Task details:
Rewrite the records from the line containing "Identify the location of value-label: 20.2%." through the end of the records, inclusive, as a JSON list of strings, one string per line, leaving out blank lines.
*****
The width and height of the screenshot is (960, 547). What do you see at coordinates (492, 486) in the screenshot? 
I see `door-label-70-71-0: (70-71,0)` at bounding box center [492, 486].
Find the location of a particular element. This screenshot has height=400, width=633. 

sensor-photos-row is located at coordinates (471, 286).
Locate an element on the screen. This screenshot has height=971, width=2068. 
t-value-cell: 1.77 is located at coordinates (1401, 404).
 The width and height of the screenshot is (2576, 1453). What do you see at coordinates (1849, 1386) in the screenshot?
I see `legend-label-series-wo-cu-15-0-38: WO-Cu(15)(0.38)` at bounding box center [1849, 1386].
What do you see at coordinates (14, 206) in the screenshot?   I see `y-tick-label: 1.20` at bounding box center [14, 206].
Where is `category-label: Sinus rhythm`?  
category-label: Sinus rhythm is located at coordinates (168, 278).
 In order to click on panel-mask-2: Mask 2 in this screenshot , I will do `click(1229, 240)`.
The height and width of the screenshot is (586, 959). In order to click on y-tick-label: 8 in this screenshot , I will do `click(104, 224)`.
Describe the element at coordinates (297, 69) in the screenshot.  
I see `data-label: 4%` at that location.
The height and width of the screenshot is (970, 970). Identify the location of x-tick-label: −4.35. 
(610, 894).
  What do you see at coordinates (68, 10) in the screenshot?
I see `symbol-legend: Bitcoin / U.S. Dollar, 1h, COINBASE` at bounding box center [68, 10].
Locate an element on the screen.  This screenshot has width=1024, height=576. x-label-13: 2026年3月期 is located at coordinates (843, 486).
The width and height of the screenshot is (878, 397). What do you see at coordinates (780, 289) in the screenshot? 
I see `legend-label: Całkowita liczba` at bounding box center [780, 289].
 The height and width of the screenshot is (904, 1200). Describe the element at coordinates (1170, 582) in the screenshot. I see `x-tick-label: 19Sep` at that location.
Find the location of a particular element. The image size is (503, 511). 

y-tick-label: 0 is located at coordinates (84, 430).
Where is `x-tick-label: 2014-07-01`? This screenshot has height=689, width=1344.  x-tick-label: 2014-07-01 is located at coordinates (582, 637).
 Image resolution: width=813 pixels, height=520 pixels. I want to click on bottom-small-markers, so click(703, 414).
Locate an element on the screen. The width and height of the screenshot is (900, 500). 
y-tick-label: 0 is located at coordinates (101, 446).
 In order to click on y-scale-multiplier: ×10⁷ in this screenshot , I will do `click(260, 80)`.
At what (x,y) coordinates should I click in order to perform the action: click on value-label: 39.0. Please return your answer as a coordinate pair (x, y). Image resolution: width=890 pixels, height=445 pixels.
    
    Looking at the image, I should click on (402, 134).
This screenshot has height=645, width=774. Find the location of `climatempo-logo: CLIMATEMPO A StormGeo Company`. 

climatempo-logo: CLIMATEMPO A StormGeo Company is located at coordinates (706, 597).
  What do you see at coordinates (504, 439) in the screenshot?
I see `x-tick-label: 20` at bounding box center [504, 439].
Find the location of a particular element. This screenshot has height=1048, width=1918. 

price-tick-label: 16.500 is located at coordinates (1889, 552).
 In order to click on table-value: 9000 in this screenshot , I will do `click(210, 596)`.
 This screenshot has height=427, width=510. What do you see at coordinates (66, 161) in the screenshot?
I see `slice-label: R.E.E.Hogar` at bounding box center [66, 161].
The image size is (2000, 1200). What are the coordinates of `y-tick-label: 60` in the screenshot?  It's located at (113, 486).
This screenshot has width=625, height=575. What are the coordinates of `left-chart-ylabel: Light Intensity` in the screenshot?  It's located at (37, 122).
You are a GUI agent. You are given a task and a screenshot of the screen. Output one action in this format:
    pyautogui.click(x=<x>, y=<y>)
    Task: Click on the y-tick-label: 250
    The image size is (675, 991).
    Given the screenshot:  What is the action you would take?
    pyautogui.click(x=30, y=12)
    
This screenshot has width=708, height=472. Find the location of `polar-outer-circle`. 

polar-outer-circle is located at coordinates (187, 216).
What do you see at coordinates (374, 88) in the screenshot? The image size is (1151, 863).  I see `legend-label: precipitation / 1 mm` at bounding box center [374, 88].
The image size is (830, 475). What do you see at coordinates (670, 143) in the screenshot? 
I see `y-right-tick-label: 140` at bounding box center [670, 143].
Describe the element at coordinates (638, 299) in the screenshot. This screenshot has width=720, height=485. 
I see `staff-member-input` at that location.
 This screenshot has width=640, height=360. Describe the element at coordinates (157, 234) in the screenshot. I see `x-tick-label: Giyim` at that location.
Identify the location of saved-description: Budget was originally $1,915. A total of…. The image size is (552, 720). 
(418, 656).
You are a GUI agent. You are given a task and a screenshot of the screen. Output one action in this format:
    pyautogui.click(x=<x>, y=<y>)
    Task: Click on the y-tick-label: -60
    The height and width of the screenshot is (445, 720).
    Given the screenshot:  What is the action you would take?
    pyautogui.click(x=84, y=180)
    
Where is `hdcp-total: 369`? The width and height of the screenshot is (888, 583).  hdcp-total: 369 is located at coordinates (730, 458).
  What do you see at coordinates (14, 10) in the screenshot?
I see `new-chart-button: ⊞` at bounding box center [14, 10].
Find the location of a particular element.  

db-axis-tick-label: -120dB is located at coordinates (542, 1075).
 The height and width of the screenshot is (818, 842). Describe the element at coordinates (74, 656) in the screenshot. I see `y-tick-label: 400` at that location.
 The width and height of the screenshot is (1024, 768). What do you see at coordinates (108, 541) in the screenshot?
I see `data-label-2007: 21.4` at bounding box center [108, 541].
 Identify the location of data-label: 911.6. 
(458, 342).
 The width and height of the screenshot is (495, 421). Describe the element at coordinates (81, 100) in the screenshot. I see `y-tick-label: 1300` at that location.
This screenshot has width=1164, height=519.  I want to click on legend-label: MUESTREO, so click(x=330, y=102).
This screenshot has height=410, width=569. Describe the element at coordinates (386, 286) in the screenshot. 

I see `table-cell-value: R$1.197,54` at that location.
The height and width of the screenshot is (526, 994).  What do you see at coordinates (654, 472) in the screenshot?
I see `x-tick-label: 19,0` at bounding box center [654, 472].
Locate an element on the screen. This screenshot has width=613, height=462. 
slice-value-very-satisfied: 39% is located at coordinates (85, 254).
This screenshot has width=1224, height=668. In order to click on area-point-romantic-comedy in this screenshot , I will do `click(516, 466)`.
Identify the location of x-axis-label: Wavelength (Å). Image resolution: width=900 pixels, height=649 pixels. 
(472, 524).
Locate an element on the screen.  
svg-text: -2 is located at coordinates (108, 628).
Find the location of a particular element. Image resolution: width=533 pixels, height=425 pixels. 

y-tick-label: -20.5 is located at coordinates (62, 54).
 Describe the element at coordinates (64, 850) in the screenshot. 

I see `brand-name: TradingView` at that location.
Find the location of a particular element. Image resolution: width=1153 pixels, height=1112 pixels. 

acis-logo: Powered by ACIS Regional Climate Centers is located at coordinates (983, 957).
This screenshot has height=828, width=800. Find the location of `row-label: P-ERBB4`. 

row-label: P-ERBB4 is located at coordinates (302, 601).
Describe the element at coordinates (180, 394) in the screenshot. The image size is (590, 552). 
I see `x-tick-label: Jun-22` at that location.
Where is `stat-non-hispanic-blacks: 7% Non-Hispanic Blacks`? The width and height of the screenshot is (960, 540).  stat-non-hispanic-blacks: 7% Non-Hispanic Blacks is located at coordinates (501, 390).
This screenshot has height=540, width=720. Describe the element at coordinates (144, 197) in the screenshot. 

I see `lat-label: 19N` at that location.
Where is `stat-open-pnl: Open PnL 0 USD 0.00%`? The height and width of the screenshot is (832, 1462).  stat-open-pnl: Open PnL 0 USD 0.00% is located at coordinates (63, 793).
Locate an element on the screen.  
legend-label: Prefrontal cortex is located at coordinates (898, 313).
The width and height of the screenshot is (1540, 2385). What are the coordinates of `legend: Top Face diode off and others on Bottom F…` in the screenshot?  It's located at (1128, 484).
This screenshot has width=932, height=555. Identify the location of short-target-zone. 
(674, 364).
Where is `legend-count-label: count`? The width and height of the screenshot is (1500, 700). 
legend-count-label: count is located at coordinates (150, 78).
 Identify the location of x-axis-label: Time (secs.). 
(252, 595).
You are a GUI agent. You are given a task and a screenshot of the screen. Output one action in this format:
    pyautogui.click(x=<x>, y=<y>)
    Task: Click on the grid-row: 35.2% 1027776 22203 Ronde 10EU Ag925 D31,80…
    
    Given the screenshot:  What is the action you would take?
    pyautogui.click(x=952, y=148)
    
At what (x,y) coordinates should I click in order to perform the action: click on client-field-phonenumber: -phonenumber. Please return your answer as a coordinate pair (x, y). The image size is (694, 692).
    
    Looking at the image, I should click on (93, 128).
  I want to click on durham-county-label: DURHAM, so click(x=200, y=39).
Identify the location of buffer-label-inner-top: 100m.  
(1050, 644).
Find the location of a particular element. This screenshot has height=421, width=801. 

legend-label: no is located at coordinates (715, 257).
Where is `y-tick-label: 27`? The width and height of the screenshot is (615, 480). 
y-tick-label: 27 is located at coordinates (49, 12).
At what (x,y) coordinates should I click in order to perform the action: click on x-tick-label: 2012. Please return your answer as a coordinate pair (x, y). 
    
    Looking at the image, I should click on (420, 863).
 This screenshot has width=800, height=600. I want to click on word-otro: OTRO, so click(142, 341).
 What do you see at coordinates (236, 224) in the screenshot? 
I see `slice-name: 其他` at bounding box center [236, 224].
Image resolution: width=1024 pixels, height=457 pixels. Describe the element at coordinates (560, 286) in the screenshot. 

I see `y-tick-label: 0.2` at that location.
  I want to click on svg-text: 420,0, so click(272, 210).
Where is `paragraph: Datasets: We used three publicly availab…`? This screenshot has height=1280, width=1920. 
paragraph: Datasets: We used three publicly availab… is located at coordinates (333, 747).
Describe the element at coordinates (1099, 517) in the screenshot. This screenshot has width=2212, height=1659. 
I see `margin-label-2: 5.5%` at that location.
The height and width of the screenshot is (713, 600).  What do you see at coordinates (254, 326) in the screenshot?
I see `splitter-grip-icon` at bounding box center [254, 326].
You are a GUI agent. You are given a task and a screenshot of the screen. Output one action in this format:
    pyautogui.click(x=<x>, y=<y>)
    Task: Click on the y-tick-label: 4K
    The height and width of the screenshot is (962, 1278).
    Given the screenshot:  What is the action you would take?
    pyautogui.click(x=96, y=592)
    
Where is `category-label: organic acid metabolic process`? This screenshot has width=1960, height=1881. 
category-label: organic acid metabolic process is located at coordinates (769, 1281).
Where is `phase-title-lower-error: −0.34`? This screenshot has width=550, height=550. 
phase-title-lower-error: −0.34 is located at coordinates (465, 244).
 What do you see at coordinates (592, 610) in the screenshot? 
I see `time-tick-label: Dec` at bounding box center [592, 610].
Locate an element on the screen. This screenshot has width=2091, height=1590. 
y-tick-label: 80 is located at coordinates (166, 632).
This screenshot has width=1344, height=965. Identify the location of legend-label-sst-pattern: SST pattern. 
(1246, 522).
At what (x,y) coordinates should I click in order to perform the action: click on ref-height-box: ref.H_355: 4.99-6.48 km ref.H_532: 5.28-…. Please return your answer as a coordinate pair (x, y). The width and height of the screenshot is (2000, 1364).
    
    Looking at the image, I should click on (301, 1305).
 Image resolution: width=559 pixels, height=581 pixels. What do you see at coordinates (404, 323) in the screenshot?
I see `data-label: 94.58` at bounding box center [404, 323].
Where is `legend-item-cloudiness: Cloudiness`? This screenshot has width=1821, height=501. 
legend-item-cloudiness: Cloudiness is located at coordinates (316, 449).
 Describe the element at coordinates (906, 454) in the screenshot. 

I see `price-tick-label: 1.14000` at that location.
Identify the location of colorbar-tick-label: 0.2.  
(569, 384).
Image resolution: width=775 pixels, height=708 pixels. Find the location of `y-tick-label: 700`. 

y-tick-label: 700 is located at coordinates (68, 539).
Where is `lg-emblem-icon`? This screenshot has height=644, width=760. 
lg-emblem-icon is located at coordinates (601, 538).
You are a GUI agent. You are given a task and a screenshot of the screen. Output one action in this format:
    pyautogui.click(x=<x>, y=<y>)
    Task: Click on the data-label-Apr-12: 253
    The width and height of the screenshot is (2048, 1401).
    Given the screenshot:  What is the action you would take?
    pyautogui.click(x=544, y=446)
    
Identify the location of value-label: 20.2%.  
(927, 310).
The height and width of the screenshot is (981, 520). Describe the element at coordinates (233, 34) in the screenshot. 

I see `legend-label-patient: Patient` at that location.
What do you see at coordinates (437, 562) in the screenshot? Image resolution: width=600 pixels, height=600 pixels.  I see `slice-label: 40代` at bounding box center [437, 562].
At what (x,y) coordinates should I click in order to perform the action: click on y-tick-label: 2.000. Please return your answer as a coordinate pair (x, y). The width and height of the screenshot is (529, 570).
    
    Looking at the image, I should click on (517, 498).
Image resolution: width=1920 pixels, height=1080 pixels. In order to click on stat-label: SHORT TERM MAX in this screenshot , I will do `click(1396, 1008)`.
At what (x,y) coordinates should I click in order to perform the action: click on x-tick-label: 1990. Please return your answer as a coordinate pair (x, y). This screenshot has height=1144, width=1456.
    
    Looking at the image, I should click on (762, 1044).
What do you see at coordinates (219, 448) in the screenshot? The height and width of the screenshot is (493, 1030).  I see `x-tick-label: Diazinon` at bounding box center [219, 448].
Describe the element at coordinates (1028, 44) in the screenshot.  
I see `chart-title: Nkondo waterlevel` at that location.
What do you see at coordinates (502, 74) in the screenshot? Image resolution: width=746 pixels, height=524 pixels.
*****
Finished exercise:
[
  "Identify the location of value-label: 20.2%.  ",
  "(927, 310).",
  "The height and width of the screenshot is (981, 520). Describe the element at coordinates (233, 34) in the screenshot. ",
  "I see `legend-label-patient: Patient` at that location.",
  "What do you see at coordinates (437, 562) in the screenshot? Image resolution: width=600 pixels, height=600 pixels.  I see `slice-label: 40代` at bounding box center [437, 562].",
  "At what (x,y) coordinates should I click in order to perform the action: click on y-tick-label: 2.000. Please return your answer as a coordinate pair (x, y). The width and height of the screenshot is (529, 570).",
  "    Looking at the image, I should click on (517, 498).",
  "Image resolution: width=1920 pixels, height=1080 pixels. In order to click on stat-label: SHORT TERM MAX in this screenshot , I will do `click(1396, 1008)`.",
  "At what (x,y) coordinates should I click in order to perform the action: click on x-tick-label: 1990. Please return your answer as a coordinate pair (x, y). This screenshot has height=1144, width=1456.",
  "    Looking at the image, I should click on (762, 1044).",
  "What do you see at coordinates (219, 448) in the screenshot? The height and width of the screenshot is (493, 1030).  I see `x-tick-label: Diazinon` at bounding box center [219, 448].",
  "Describe the element at coordinates (1028, 44) in the screenshot.  ",
  "I see `chart-title: Nkondo waterlevel` at that location.",
  "What do you see at coordinates (502, 74) in the screenshot? Image resolution: width=746 pixels, height=524 pixels."
]